Min wished she dared speak up, dared say something to soothe him. She settled for stroking his arm. Casually. A wife — now there was a word that suddenly sounded fine — a wife idly patting her husband. Another fine word. Light, it was hard being fair! It was hardly fair, having to be fair.
"The High Lord Darlin is but lately come by longboat with a few of his close friends, Tomas." Caraline’s throaty tone never changed, but her gelding suddenly pranced, no doubt at a sharp heel, and under cover of regaining control she turned her back to Darlin and shot Rand a brief warning frown. "Do not trouble the High Lord, Tomas."
"I do not mind, Caraline," Darlin said, slinging his crossbow from his saddle by a loop. He rode a little closer and rested an arm on his tall saddlebow. "A man should know what he is stepping into. You may have heard the tales about al’Thor going to the Tower, Tomas. I came because Aes Sedai approached me months ago with suggestions that might happen, and your cousin informed me she had received the same. We thought we might put her on the Sun Throne before Colavaere could take it. Well, al’Thor is no fool; never believe he is. Myself, I think he played the Tower like a harp. Colavaere is hanged, he sits secure behind Cairhien’s walls — without an Aes Sedai halter, I’ll wager, no matter what rumor says — and until we find some way to extricate ourselves, we sit in his hand, waiting for him to make a fist."
"A ship brought you," Rand said simply. "A ship could take you away." Abruptly Min realized he was gently patting her hand on his arm. Trying to soothe her!

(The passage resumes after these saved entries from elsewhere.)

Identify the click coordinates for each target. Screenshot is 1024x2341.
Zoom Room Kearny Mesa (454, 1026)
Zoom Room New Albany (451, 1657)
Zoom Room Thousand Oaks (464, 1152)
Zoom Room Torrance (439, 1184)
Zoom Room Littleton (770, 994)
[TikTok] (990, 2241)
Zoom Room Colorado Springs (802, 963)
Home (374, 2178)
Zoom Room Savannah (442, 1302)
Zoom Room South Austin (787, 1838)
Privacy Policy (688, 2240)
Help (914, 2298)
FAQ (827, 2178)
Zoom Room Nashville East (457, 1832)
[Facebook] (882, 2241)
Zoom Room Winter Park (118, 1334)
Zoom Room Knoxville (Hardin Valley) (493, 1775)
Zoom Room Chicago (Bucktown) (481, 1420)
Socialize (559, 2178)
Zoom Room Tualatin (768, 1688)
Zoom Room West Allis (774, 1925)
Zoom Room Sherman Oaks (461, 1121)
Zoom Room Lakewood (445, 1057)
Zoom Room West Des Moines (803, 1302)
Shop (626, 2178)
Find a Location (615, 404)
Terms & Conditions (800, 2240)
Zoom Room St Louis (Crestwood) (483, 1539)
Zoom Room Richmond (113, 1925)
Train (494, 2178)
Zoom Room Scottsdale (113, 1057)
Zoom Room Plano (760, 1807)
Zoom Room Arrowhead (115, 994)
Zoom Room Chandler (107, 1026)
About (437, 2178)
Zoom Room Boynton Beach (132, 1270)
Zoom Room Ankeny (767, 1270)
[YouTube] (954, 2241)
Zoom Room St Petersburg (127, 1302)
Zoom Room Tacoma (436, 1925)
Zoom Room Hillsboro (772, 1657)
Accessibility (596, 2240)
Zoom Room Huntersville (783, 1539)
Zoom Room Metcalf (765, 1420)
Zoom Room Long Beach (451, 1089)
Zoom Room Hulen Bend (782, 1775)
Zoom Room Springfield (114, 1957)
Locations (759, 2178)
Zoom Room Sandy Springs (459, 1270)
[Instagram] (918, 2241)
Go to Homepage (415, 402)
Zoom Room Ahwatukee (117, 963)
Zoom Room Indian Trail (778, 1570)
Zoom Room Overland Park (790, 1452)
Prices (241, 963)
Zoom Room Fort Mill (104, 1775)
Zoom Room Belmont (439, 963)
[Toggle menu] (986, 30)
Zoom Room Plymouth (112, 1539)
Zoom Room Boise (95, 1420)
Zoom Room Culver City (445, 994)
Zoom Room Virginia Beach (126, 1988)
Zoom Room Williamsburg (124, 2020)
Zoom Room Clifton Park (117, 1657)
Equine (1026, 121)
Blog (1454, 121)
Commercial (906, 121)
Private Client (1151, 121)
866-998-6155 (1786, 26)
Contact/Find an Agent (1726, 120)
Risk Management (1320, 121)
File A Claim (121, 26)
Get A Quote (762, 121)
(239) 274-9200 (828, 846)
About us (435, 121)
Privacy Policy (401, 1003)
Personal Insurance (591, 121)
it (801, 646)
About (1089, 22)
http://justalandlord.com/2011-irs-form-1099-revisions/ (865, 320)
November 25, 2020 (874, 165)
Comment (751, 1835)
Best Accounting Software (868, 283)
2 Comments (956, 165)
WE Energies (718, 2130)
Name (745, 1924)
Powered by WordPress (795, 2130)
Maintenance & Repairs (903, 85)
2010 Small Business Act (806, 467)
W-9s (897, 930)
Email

Startlingly, Darlin threw back his head and laughed. A great many women would forget his nose for those eyes and that laugh. "So it would, Tomas, but I’ve asked your cousin to marry me. She will not say yes or no, but a man cannot abandon even a possible wife to the mercies of the Aiel, and she will not leave."
Caraline Damodred drew herself up on her saddle, face cold enough to shame an Aes Sedai, but suddenly auras of red and white flashed around her and Darlin, and Min knew. The colors never seemed to matter, but she knew that they would marry — after Caraline had led him a merry chase. More, to her eyes a crown suddenly appeared on Darlin’s head, a simple golden circlet with a slightly curved sword lying on its side above his brows. The king’s crown he would wear one day, though of what country, she could not say. Tear had High Lords instead of a king.
Image and auras vanished as Darlin pulled his horse around to face Caraline. "There’s no game to be found today. Toram has already returned to camp. I suggest we do the same." Those blue eyes scanned the surrounding trees quickly. "It seems your cousin and his wife have lost their horses. They will wander, in a careless moment," he added to Rand, in a kindly tone. He knew very well they had no horses. "But I’m sure Rovair and Ines will give up their mounts. A walk in the air will do them good."
The stout man in the red-striped coat swung down from his tall bay immediately, with a toadying smile for Darlin and one markedly less warm if just as greasy for Rand. The angry-faced woman was a moment later in climbing stiffly from her silver-gray mare. She did not look pleased.